For the next step, Miguel begins to quantify the computational resources required to modify the model. He makes a rough total memory estimate; with the number of trainable parameters \(P\), the sum of all layer sizes \(N\), the batch size \(M\), a constant \(j\) depending on the chosen optimiser, a constant \(k\) depending on the unit model, and bytes per number as \(b\), he reserves memory (in bytes) for:

Parameters: \(P \cdot b\)
Parameter gradients: \(P \cdot b\)
Optimiser state: \(P \cdot j \cdot b\)
Activations: \(M \cdot N \cdot k \cdot b\)
An extra \(20%\) for ML frameworks usage

With this estimation framework, he is able to know (before submitting) roughly how much GPU memory the job will require, as a function of batch and layer size. Next, Miguel roughly estimates the computational complexity of the model. Whilst FLOPs is a poor surrogate metric for carbon footprint, it can help for estimating run duration scaling, which is useful to prevent wasting computation by reserving enough time for the cloud job whilst experimenting.

Finally, Miguel notices that the training script of the base model was very crude, and simply passed through the entire dataset through the model for exactly 100 epochs of stochastic gradient descent (SGD). No regularisation schemes were used.
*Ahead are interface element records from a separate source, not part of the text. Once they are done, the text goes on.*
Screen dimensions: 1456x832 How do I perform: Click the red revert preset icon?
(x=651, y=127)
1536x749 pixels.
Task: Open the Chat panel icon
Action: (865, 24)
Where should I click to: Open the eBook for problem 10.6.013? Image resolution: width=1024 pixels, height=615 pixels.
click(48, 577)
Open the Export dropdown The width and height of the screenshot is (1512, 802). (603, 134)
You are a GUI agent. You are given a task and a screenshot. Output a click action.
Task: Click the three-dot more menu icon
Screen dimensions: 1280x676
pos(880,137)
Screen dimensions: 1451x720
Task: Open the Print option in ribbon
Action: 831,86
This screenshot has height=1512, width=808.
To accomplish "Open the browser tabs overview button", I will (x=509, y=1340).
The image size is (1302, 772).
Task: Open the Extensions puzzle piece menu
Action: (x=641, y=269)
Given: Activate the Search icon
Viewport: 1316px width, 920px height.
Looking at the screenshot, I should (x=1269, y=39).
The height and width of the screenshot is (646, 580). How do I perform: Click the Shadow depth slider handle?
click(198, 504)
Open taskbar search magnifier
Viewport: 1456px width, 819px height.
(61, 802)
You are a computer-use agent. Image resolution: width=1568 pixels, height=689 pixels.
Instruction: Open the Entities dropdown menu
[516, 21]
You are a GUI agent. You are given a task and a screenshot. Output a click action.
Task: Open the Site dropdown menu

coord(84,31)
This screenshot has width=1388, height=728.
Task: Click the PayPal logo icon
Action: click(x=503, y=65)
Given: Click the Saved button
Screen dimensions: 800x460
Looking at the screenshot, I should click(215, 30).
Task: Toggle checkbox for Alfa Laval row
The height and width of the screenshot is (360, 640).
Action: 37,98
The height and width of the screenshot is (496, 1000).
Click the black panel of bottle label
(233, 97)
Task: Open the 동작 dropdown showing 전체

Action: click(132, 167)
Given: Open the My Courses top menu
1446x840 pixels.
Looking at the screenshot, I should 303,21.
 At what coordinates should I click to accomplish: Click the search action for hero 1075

Whilst the choice of optimiser affects the memory required to train the model, via \(j\) above, the possible energy savings of early convergence may be overall worth it.

Taking Action

From his observations, Miguel formulates a plan. It is clear to him that it is entirely unnecessary to train a new model from scratch, given the prior model is already quite competent at processing cats. The existing model can readily be adapted by appending a new head for cat bounding-boxes, and transfer learning techniques can be utilised to further fine-tune the model to a reasonable accuracy.

He begins experimenting, appending the new bounding-box head and starting training, keeping the trainable parameters in the body fixed, and gradually relaxing them as training progresses. In doing so, he notices that the model comes close to converging well before the programmed 100 epochs. He modifies the training script to terminate early, once the model’s loss function converges, and back up training state after each epoch, to avoid starting again on software crash or hardware failure. He is able to further reduce training time with a moderate increase in required memory (\(j\) in the memory equations) using a more sophisticated optimiser, and finds this extra memory requirement is easily offset by reducing floating-point number precision at practically no detriment to model accuracy.

Finally, revisiting the earlier issue of model size, Miguel wonders if the model can be pruned to enable training on his workstation, instead of relying on the cloud provider. Noting again that the model is very large for its stated purpose, Miguel adds L1 (Lasso) regularisation to reduce redundant activation, allowing many (now-unused) activation units to be removed from the model entirely, promoting a leaner and more power-efficient model in the process.